§ **AIM OF THE TASK**
Could the listing be repeated exactly, with every picture dropped?

§ **MATERIAL FOR THIS TASK**
-- Opening Marker --
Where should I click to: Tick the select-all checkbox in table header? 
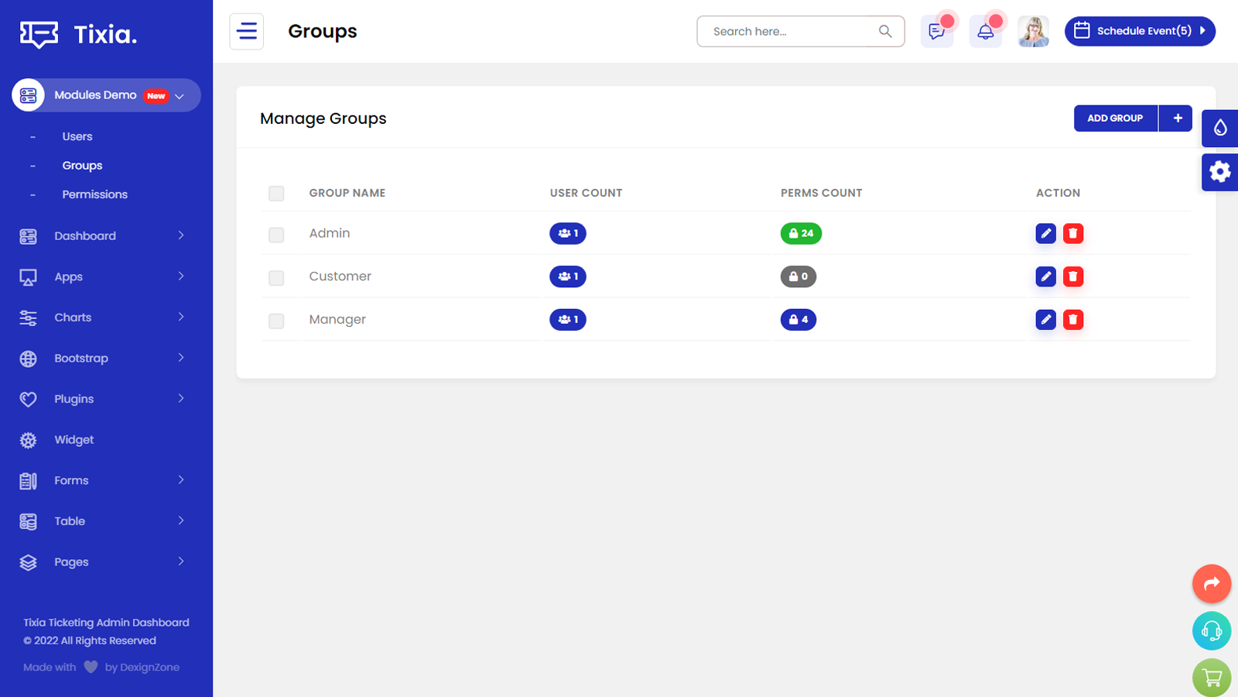coord(276,194)
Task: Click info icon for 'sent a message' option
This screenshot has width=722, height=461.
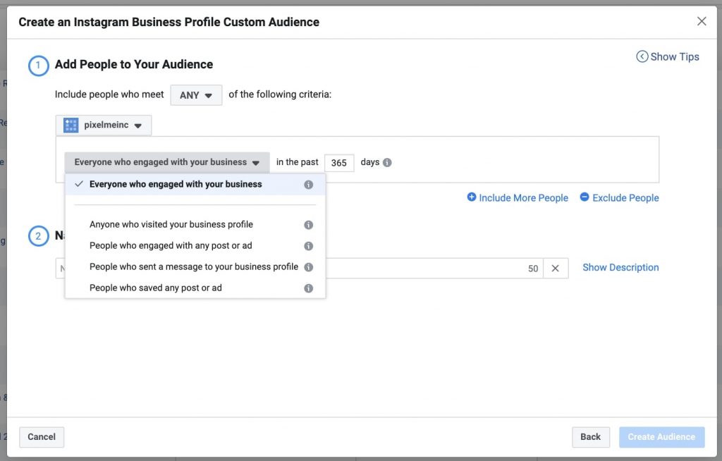Action: point(308,267)
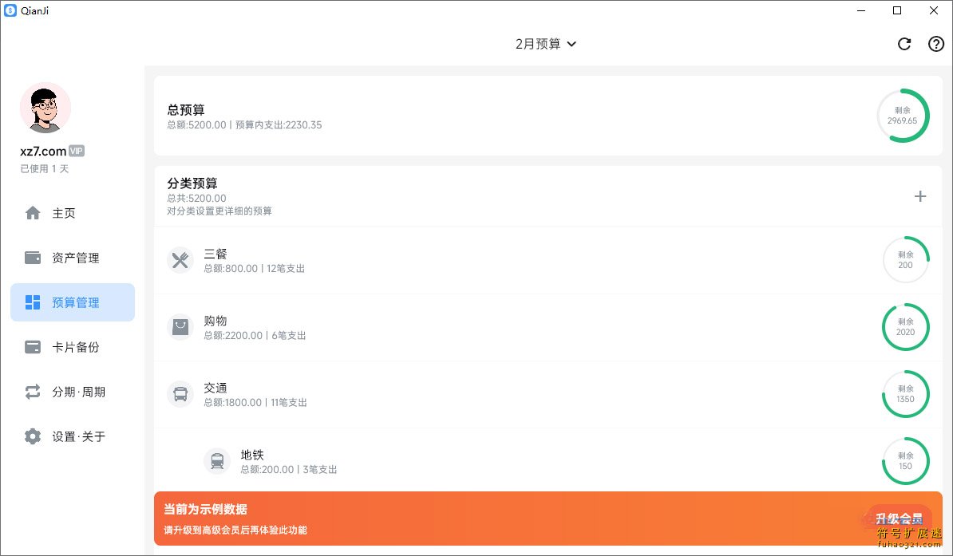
-- Closing Marker --
§ **RESULT FOR THIS EXERCISE**
Where should I click to: Tick the select-all checkbox in table header? 
coord(276,194)
Task: Click info icon for 'sent a message' option
This screenshot has width=722, height=461.
Action: point(308,267)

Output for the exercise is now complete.